Хозяин еще колебался, передавать ли ему подобное поручение или нет, но дверь зала вдруг распахнулась, и незнакомец метнулся оттуда, словно пантера из своего логова; его волосы стояли дыбом, лицо было искажено судорогой ярости.
– Вы еще здесь?! – прорычал он. – Что же вас, английские собаки, хлыстом выгонять отсюда? Тифен, мой меч!
Он повернулся, чтобы схватить оружие, но в этот миг его взгляд упал на щит с гербом сэра Найджела, он оцепенел, потом его странные зеленоватые глаза смягчились, и он в конце концов лукаво и весело подмигнул англичанину.
– Mort Dieu! – воскликнул он. – Это же мой маленький рыцарь из Бордо! Как же мне не вспомнить этот герб, ведь я всего три дня назад смотрел на него во время турнира на берегу Гаронны! Ах, сэр Найджел! Сэр Найджел! Вы мой должник вот за это.
И он указал на свое правое плечо, которое было перевязано пропущенным под мышку шелковым платком.
Однако удивление незнакомца при виде сэра Найджела нельзя было даже сравнить с радостью и изумлением рыцаря из Хампшира, когда он посмотрел на странное лицо француза. Дважды открывал он рот и дважды останавливался, словно проверяя, действительно ли зрение не обмануло его, не сыграло с ним злую шутку.
– Бертран! – произнес он наконец, задыхаясь от неожиданности. – Бертран Дюгесклен!
– Клянусь святым Ивом, – заорал французский воин, хрипло и громко расхохотавшись, – хорошо, что я езжу, опустив забрало, ибо тому, кто один раз увидел мое лицо, уже незачем запоминать мое имя! Это действительно я, сэр Найджел, и вот вам моя рука! Даю вам слово, что есть для меня на этом свете только три англичанина, которых я не хотел бы коснуться острым лезвием своего меча: во-первых, Принц, во-вторых, Чандос и, в-третьих, вы; ибо я слышал о вас много лестного.

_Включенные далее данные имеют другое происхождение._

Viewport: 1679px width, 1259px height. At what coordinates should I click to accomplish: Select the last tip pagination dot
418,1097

– Я уже старею и поизносился в битвах, – заметил сэр Найджел, – но теперь я могу спокойно отложить мой меч, ибо имел счастье сразиться с тем, у кого самое честное сердце и самая сильная рука во всем великом французском королевстве. Я жаждал этой встречи, я мечтал о ней, и теперь я едва в силах поверить, что мне действительно выпала на долю эта великая честь.

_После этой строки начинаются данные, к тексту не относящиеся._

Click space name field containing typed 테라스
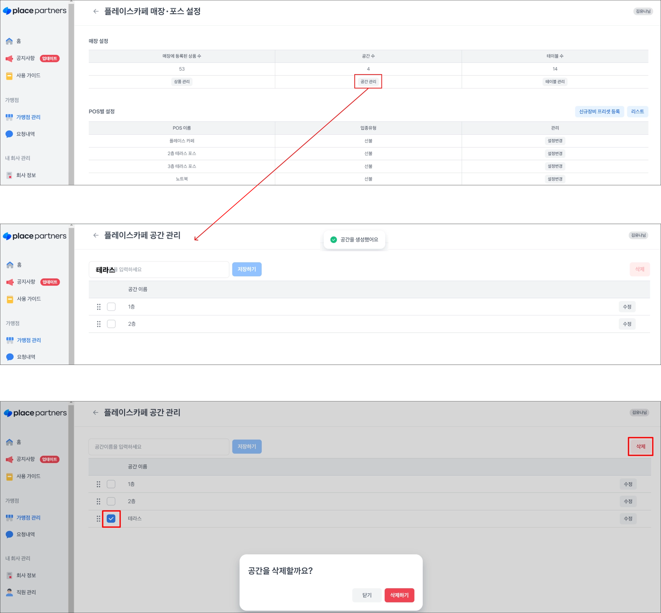This screenshot has height=613, width=661. [x=159, y=269]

– Клянусь пресвятой девой Реннской, мне вы дали основания быть в этом уверенным! – воскликнул Дюгесклен, сверкнув широкой белозубой улыбкой.

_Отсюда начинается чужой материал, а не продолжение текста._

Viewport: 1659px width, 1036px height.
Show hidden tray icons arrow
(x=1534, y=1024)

– И, быть может, глубокочтимый сэр, вы снизойдете до продолжения нашего поединка? Богу известно, что я не достоин такой чести, но все же я могу показать свои шестьдесят четыре геральдических знака, и за последние двадцать лет я участвовал в кое-каких схватках и боях!
– Ваша слава мне отлично известна, и я попрошу мою супругу занести ваше имя на мои таблички, – сказал сэр Бертран. – Очень многие хотят сразиться со мной и ждут своей очереди, ибо я никому не отказываю в подобной просьбе. В данное время это невозможно, ибо рука моя не сгибается в результате этой легкой раны, а мне хотелось бы, когда мы снова скрестим мечи, быть вам достойным противником. Войдите вместе со мной в дом, пусть ваши оруженосцы тоже войдут, чтобы моя любимая супруга, леди Тифен, могла сказать: и она видела столь прославленного и любезного рыцаря.
Когда они вернулись в комнату, между ними царили полный мир и согласие. Леди Тифен сидела возле очага, словно королева на престоле, и каждый был по очереди ей представлен. Следует отметить, что мужественный сэр Найджел, который отнюдь не был потрясен львиной яростью ее супруга, несколько смутился при виде бесстрастия и холодности этой представительной дамы, ибо после двадцати лет лагерной жизни он чувствовал себя более непринужденно на турнире, чем в дамском будуаре. Он вспомнил также, глядя на ее решительный рот и глубоко посаженные вопрошающие глаза, что слышал странные рассказы об этой самой леди Тифен Дюгесклен. Разве не про нее ходили слухи, будто она возлагает руки на больных и те встают с постели, когда лекари уже считали их безнадежными? И не она ли предсказывает будущее и временами в уединении своей комнаты ведет разговор с каким-то существом, которого никогда не видели очи смертных, с каким-то загадочным знакомцем, входящим через запертые двери и высоко поднятые над землею окна? Сэр Найджел опустил глаза и перекрестил свою ногу, когда приветствовал эту опасную даму; однако не прошло и пяти минут, как он был покорен ею, и не он один, но и оба его молодых оруженосца. Они обо всем забыли и только внимали словам, сходившим с ее губ, словам, вызывавшим в них особый трепет и будоражившим, как зов военной трубы.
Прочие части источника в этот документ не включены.